The outperformance of European stocks with high ESG ratings can be as high as 12% a year - but in the US there is no outperformance attributable to ESG just yet, research suggests.
Investment Metrics studied ESG as an investment factor in stock returns, comparing ESG to more traditional factors such as momentum.
The results suggest ESG outperformance is a reality in Europe – but possibly a myth in the US where sector allocations, mainly to technology, is a probable greater cause of gains.
The firm looked at US and European stocks with high ESG scores as ranked by the MSCI ESG Overall Score.
In Europe, the very highest rated ESG stocks rewarded investors with 12% outperformance per year.
Stocks with rapidly improving ESG scores – called in the report ‘high ESG momentum’ stocks – also generated 2.8% annual outperformance during the period of study, even after sector and other factors were taken into account.
“European high ESG and higher ESG momentum portfolios demonstrate persistent outperformance over their benchmark even after factor and sector adjustment,” the report said.
However, with the European ESG momentum stocks (those rapidly improving their ratings), bias to other factors partially explained the outperformance and there was also no outperformance when European ESG momentum portfolios were not adjusted for sector biases.
Most outperformance that was seen in the European stocks was seen in the post-Covid rally.

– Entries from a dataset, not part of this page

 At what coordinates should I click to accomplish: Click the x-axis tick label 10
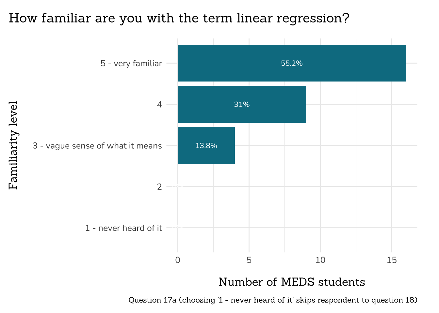point(320,260)
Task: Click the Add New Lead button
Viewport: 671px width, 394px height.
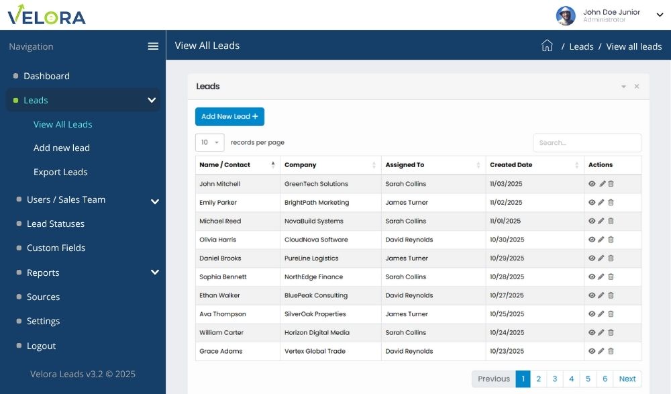Action: click(x=229, y=117)
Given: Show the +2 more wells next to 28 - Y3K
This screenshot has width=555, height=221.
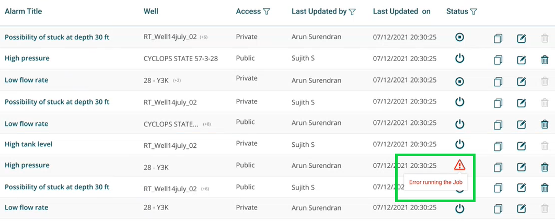Looking at the screenshot, I should [177, 80].
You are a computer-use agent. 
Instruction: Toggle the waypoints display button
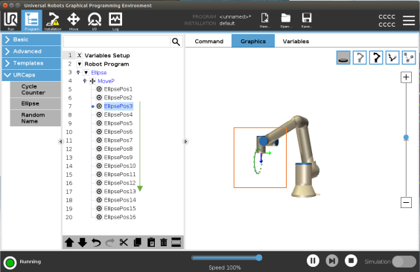click(409, 57)
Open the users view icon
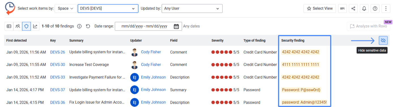Image resolution: width=393 pixels, height=107 pixels. (18, 26)
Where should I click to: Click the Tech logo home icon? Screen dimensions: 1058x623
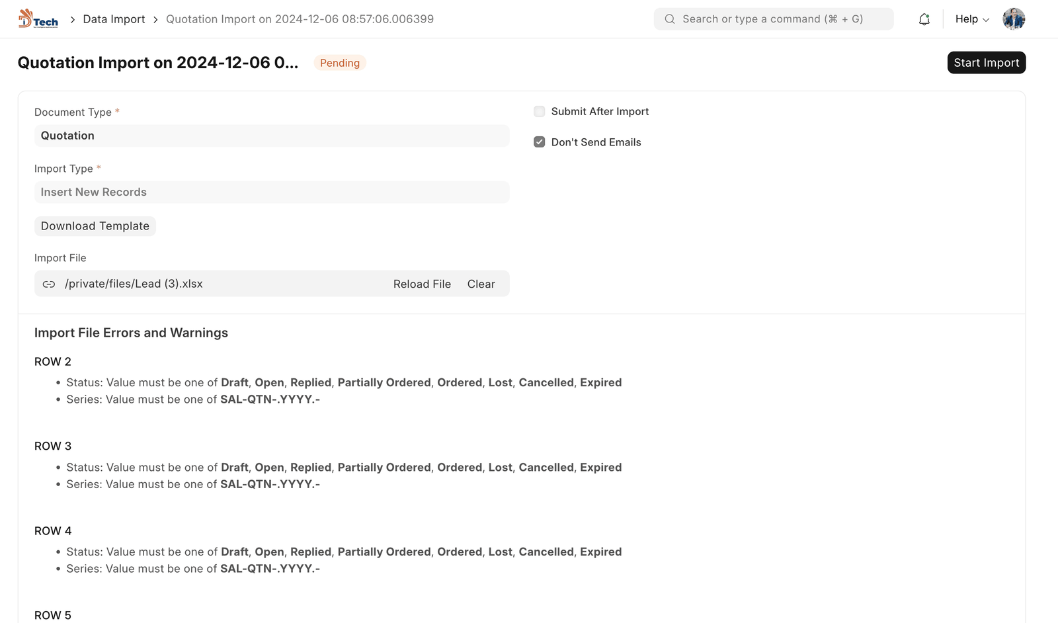38,19
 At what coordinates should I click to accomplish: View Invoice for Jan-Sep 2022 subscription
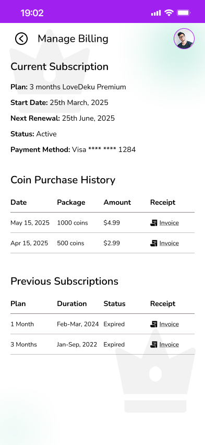pos(169,345)
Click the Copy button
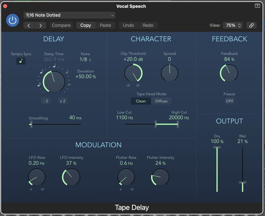 coord(86,25)
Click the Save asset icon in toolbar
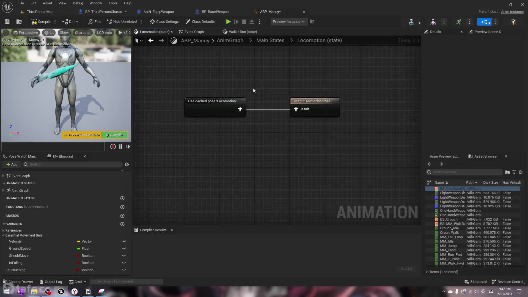 click(x=7, y=22)
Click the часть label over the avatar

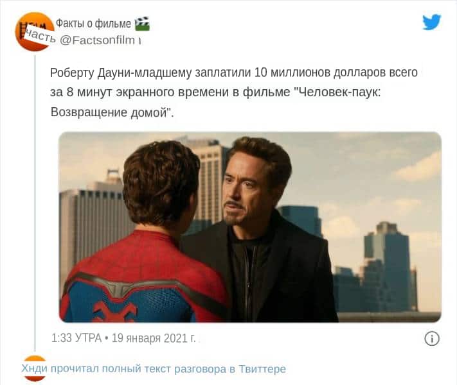pyautogui.click(x=40, y=36)
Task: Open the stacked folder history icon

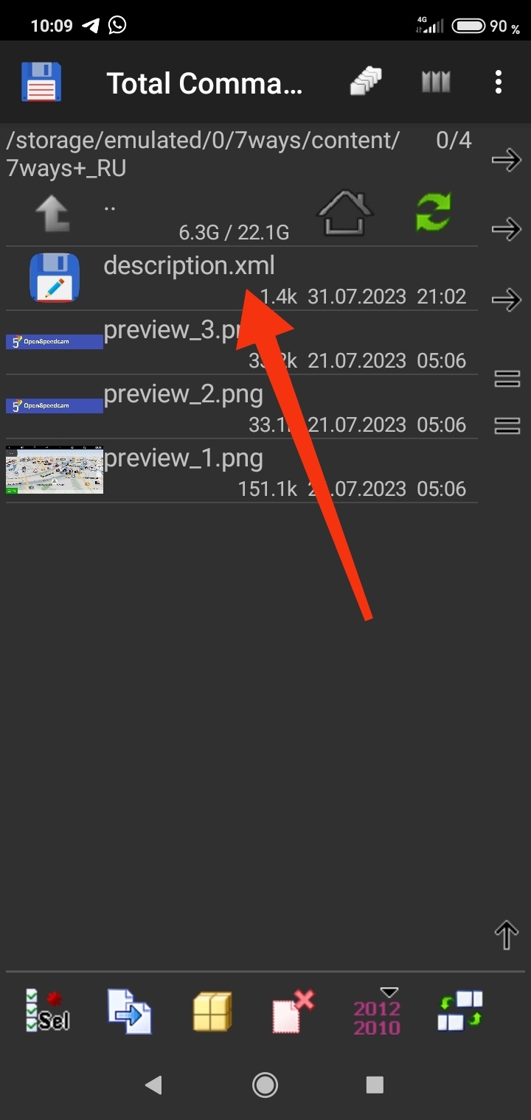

In the US, sector allocation and the ‘quality’ investment factor (high gross profits to assets) explained outperformance. Without adjustment, high ESG portfolios did outperform by 40%, but this outperformance vanished when stocks were adjusted for sector allocations.
The report says the “ethical investing wave” could be a driver for Europe’s ESG stocks to outperform – and that this could also happen in the US when ESG takes off.
The report is called ‘ESG outperformance – myth or reality’.